Thanks to RLT my dads old seiko now mine looks as good as new.


----------



## pauluspaolo (Feb 24, 2003)

Welcome to the forum Thomopac - always good to have another Seiko fan here








.

Looks like a nice watch - got any more details about it (age, movement etc) & do you have any other watches or does you collection consist of that one only?


----------



## unlcky alf (Nov 19, 2006)

Welcome to the forum Thomopac,

Is that a 7005 ?


----------



## thomopac (Jan 17, 2007)

Yes it is a 7005-2000


----------



## thomopac (Jan 17, 2007)

pauluspaolo said:


> Welcome to the forum Thomopac - always good to have another Seiko fan here
> 
> 
> 
> ...


Just started but on look for more ?


----------



## unlcky alf (Nov 19, 2006)

thomopac said:


> Yes it is a 7005-2000


A 7005-2000 takes pride of place in my collection as well, I also inherited one from my father. They have one of the most attractive dials I've yet seen and are extremely durable.










Yours came off the production line in August 73, so ours were probably both in the shipping warehouse at the same time, awaiting dispatch. Are you particularly interested in any particular make or style?


----------



## thomopac (Jan 17, 2007)

unlcky alf said:


> thomopac said:
> 
> 
> > Yes it is a 7005-2000
> ...


All sorts do you get your seviced and where ?


----------



## unlcky alf (Nov 19, 2006)

thomopac said:


> All sorts do you get your seviced and where ?
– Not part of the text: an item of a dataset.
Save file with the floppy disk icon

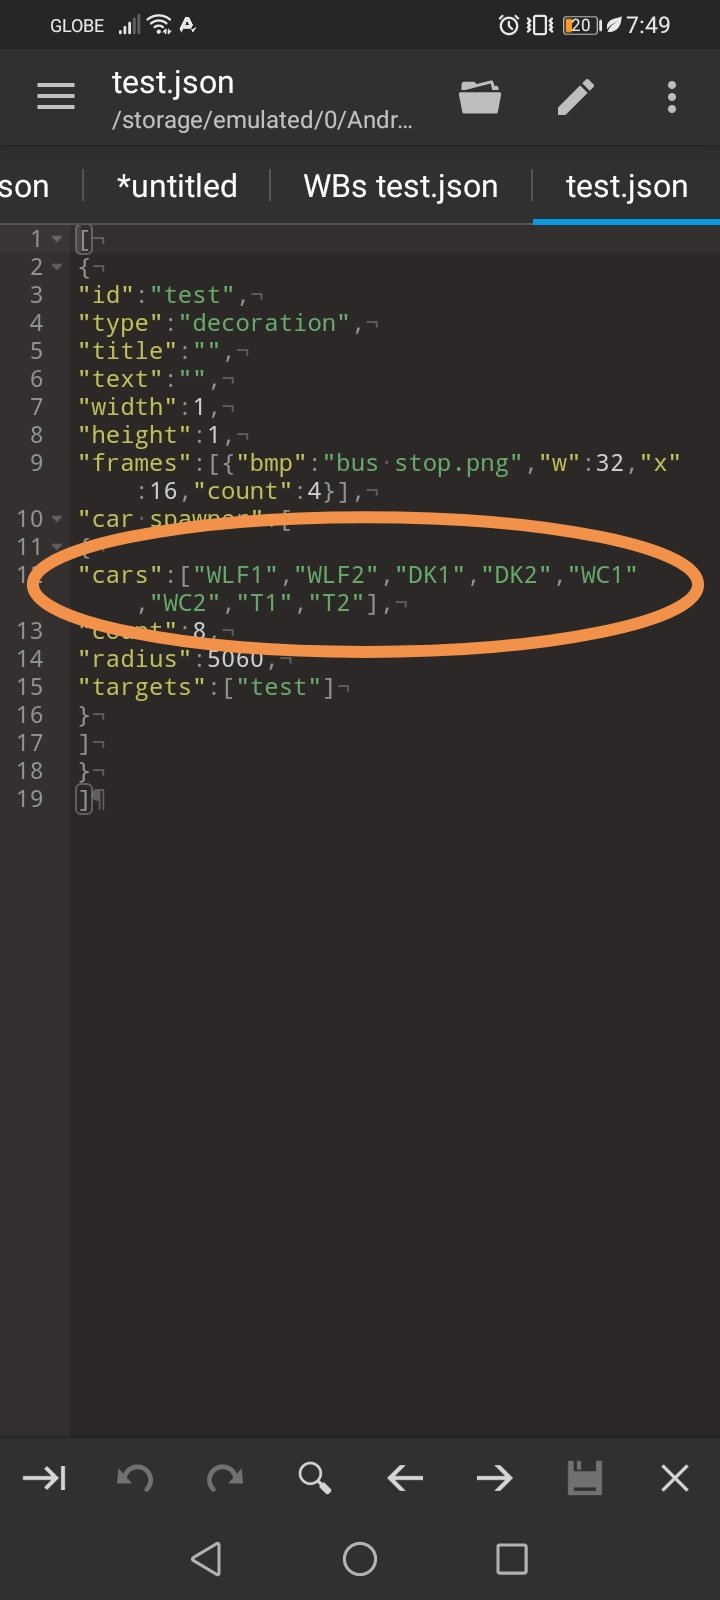[585, 1478]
If you do a google search on "Chris Heal" you will find the website of a watch restorer who gets good recommendations on this forum, his site should be the first result. I had an email back from him today re the service of an Oris and a Seiko which he'd decided he is unable to assist with, I was rather surprised about the Seiko. If you can't service a mass produced Seiko on the grounds that it is "obselete" then what older watches can you service?
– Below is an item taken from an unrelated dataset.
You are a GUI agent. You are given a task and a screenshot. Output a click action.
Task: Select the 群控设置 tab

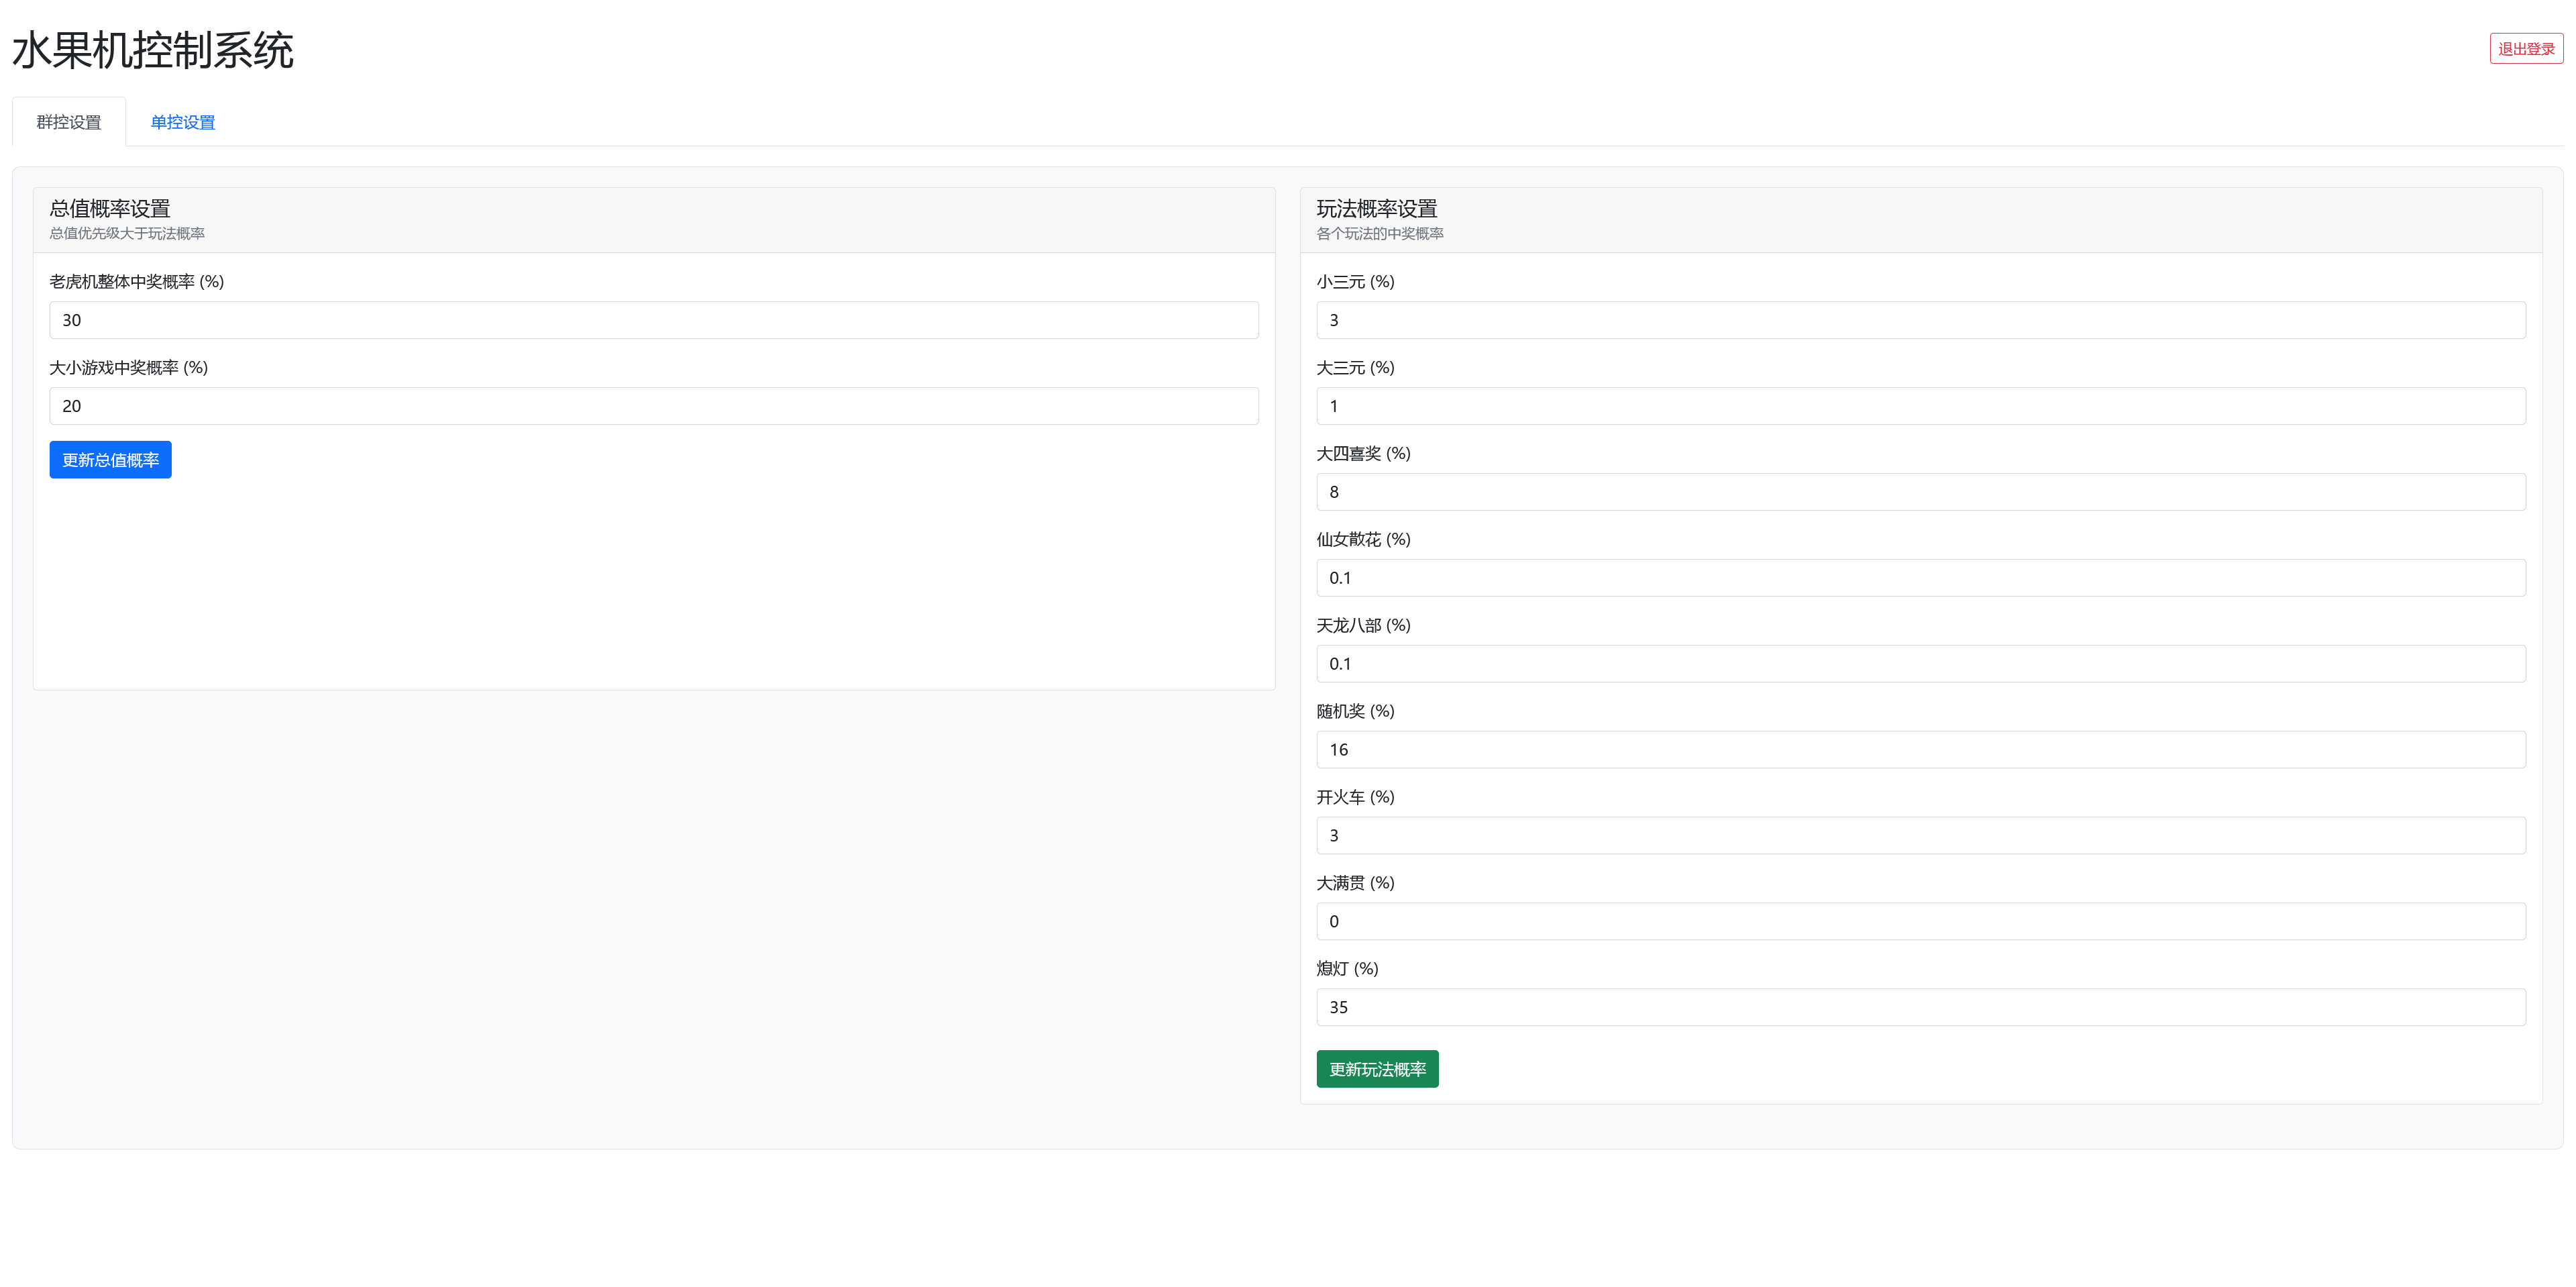coord(69,122)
There are various photos on his "restoration" pages showing work that he has carried out, with before and after photos, and the standard of workmanship looks very high. I'd still give him a try, maybe he considers the 7005-2000 viable for a service. Beyond that I'm afraid I can't help, I haven't had a watch serviced before so have no other suggestions, but if anybody else can recommend somebody I'd be very interested as well.


----------